Luxor beat me.
We arrived in time for the Friday prayers, tense with the noise and tiptoeing around the crowds of men kneeling outside on the street – overflow from the mosque next to our hotel. Karnak overwhelmed; the Kalashnikov carrying temple guards hassled and hustled, and the whipped-up sand and dust burned my eyes through my contact lenses.
In the Valley of the Kings you are permitted to visit just three tombs; we saw the tombs of Ramses IV and III at tourist-shuffle pace – never getting the opportunity to pause for quite long enough. At Ramses I, I spent some minutes alone, in silence studying the hieroglyphics before one of the guards interrupted and began his pitch.

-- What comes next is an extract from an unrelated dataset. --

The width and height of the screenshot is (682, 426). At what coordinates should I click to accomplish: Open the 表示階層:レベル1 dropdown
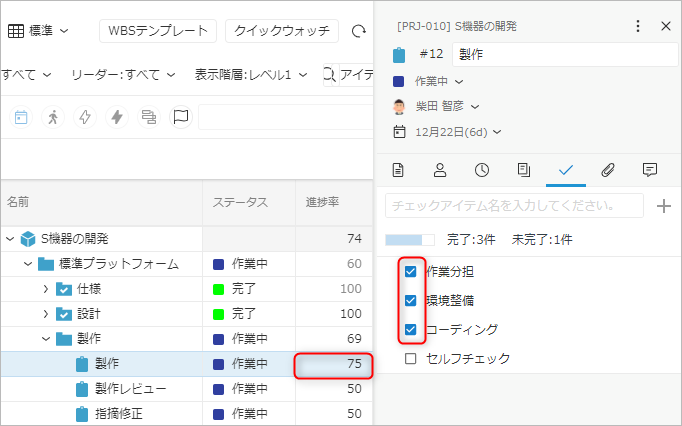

We shuffled all together through the bone-dry valley; back to the waiting van, on to the boat across to the other side of the Nile. Together with the two Australians I walked through the souk, the three of us forming a buffer against the beckoning shop owners and catcalls. I enjoyed it. I enjoyed the noise; the disorder and the dust, but then I went back to the hotel and I stalled. I sat in the lobby looking out at the city then back down at my iPhone. I saw carriage drivers calling to tourists; children and unidentifiable touts doing the same, so I stalled. I returned to my iPhone and read about Marie Colvin, killed by shelling in the besieged Syrian city of Homs; about babies dying and rockets raining down, but still, nervous of the looks and the calls, insignificant and cowardly in comparison, I couldn’t drag myself out into the city and wasted the rest of the day by just looking through glass instead.